Business groups such as the Florida Chamber of Commerce and the Florida Restaurant & Lodging Association have opposed the measure, but some small business owners support the increase.
âIt’s better for our community to have more money in their pockets,â says Leigh Anne Balzekas, co-owner of Disco Dolls, a clothing store, hair salon and art gallery based in the neighborhood of Seminole Heights in Tampa. âIf we look at it only from a business perspective, it’s better for our customers. They will be better customers because they will have more disposable income.
Balzekas has six employees on her staff, all of whom pay $ 15 an hour. She says it’s worth the investment to keep good employees. âTo train someone and keep talented people, you do it by paying them fairly. “
The National Federation of Independent Businesses opposed the constitutional amendment last year and said today that a recent employment survey of its members showed that 50 percent of small business owners say that they cannot fill the vacancies.
“The increase in starting salary will increase the financial pressure on small businesses struggling to weather the pandemic and could end up hurting workers, as employers are simply trying to cope with fewer workers to offset the overall increase. of labor costs, âNFIB Florida Executive Director Bill Herrle said in a statement. âIt remains to be seen whether raising the minimum wage will affect Florida’s labor shortage.
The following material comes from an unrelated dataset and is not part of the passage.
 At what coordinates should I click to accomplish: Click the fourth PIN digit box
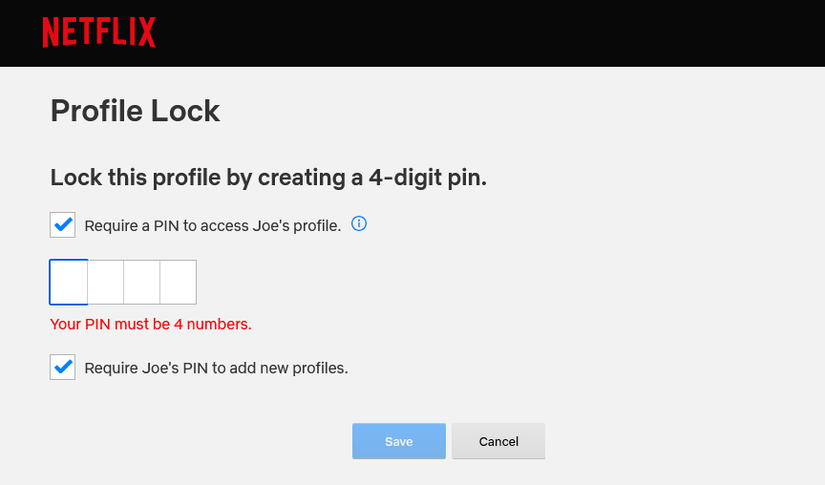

Our employment survey found that 91% of small businesses across the country with vacancies had few or no qualified candidates. “
Leigh Anne Balzekas, co-owner of the Disco Dolls, has six employees, all of whom she pays $ 15 an hour. She says it’s worth the investment to keep good employees. (Mitch Perry / Spectrum Bay News 9)
Dozens of fast food workers and other low-income workers staged a rally outside a McDonald’s on Dale Mabry Highway in Tampa on Thursday.
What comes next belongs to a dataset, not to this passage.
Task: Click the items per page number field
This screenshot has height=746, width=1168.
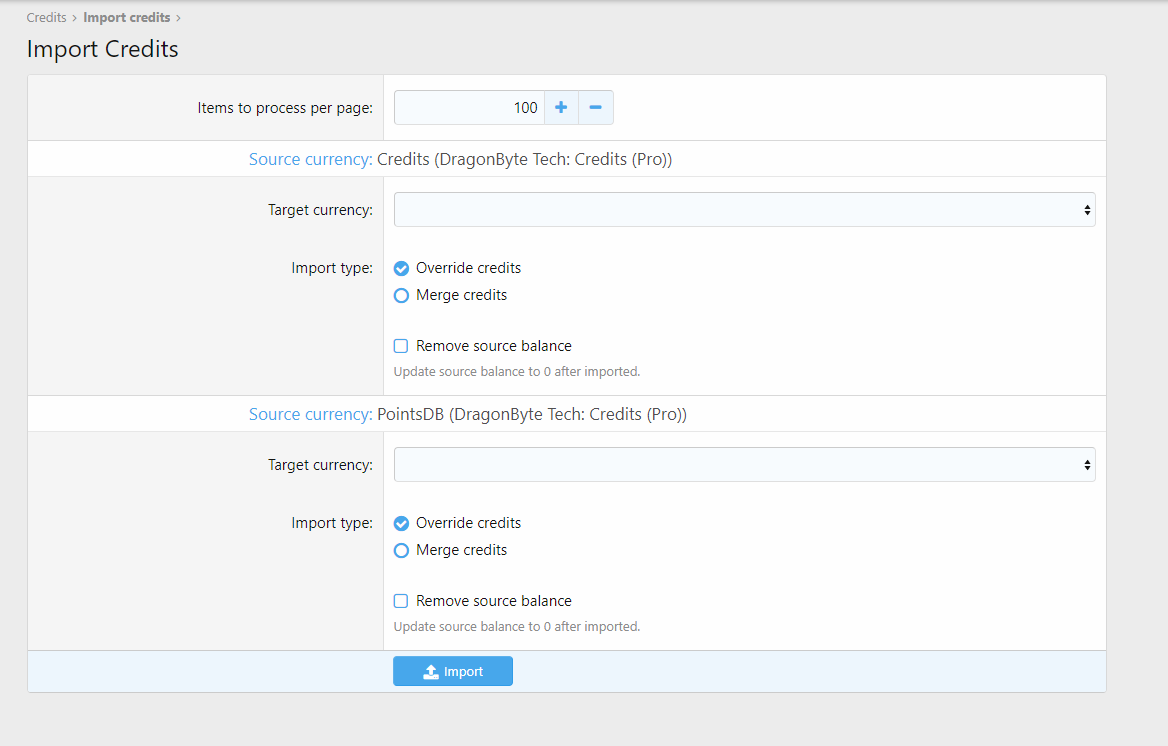Action: (469, 108)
In addition to the minimum wage which goes from $ 8.65 to $ 10 an hour today, the peak minimum wage is raised to $ 6.98 an hour. Anthony Sanders is a tip employee who works at Tampa International Airport helping people with disabilities. He says his raise to $ 7 today is nowhere near enough to keep him going.
“Seven dollars an hour?” How can we live on seven dollars an hour? He asked. “Or even 10 (dollars an hour)? It’s not enough. I can’t even afford to pay my bills.
McDonald’s was among several companies that announced they will be raising their employees’ salaries this year, but only at company-owned stores. In fact, McDonalds franchises 95 percent of its restaurants. CNBC reported that the company “encouraged” franchisees to do the same for its approximately 800,000 employees, “causing anger and consternation among some franchise owners.”
Florida’s minimum wage will increase by $ 1 a year until 2026, when it hits $ 15 an hour. It will then be adjusted annually for inflation from September 2027.